Exercise instructions:
**a.** In the excerpt on code prompts, print the text between "### Refactoring Prompt" and "the API (input/output)", inclusive.
**b.** List every constraint that the refactoring prompt template in the excerpt on code prompts places on the refactored code.

Excerpt:

((

FOR EACH ISSUE FOUND:
- Explain the issue (why is it a problem?)
- Severity (critical, high, medium, low)
- Suggest a fix
ALSO:
- Highlight anything that’s done well
- Suggest one major refactoring that would improve the code
### Code Review Example
LANGUAGE: Python FOCUS: Security and performance
CONTEXT: This is a Flask API endpoint that processes user uploads. It needs to be secure and handle files up to 100MB efficiently.
CODE:
from flask import Flask, request
@app.route('/upload', methods=['POST'])
def upload_file():
file = request.files['file']
filename = request.form.get('filename')
# Save the file with user-provided name
filepath = f'/uploads/{filename}'
file.save(filepath)
# Read and process the file
with open(filepath, 'r') as f:
content = f.read()
# Extract JSON
import json
data = json.loads(content)
# Save to database without validation
db.execute(f"INSERT INTO files VALUES ('{filename}', '{data}')")
return {'status': 'success'}
REVIEW: [Model will identify multiple security issues]
## Refactoring Prompts: Clean Code Principles
Ask the model to improve code quality while preserving functionality.
### Refactoring Prompt
TASK: Refactor this code for readability and maintainability
GOALS:
- [Make it more readable]
- [Reduce duplication]
- [Apply design patterns]
- [Improve naming]
CONSTRAINTS:
- Preserve existing functionality
- Keep performance similar or better
- Don’t change the API (input/output)
CODE:
[Paste code]
STYLE GUIDE: [Any specific patterns or style preferences?]
INCLUDE:
- Refactored code
- Brief explanation of changes
- Before/after comparison highlighting improvements
## Key Takeaway
> Code generation prompts need to specify language, task, requirements, and constraints. Include tests with generated code. Debugging prompts require error messages, code, and expected behavior. Code review prompts guide analysis of security, performance, and style. Refactoring prompts should preserve functionality while improving quality.
## Exercise: Generate, Test, and Debug a Function Using Prompts
Your task is to go through the complete cycle: generate code, test it, find bugs, fix them.
### The Scenario
You need a function that parses a CSV-like string into structured data.

))

Available data:

((

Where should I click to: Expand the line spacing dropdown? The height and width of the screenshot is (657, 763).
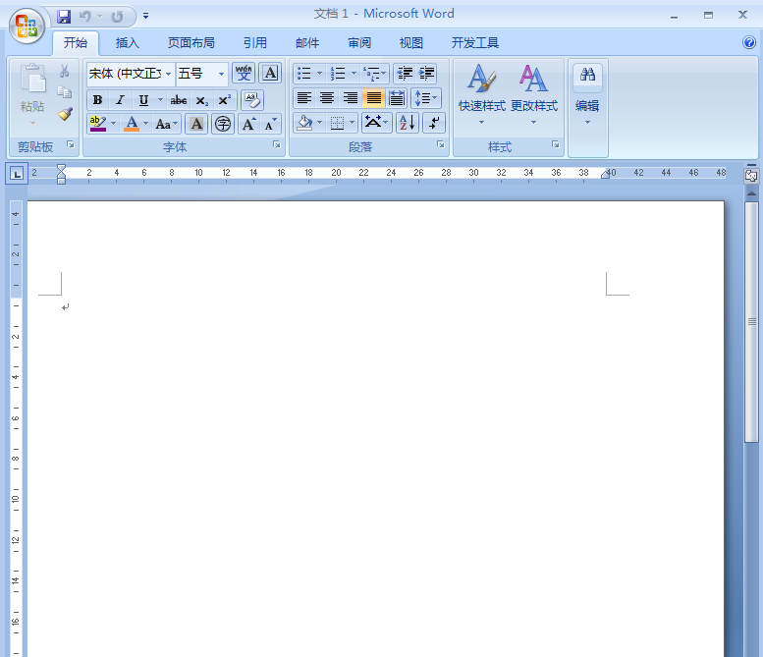(435, 98)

))

Outputs for the tasks:
**a.**
### Refactoring Prompt
TASK: Refactor this code for readability and maintainability
GOALS:
- [Make it more readable]
- [Reduce duplication]
- [Apply design patterns]
- [Improve naming]
CONSTRAINTS:
- Preserve existing functionality
- Keep performance similar or better
- Don’t change the API (input/output)

**b.**
- Preserve existing functionality
- Keep performance similar or better
- Don’t change the API (input/output)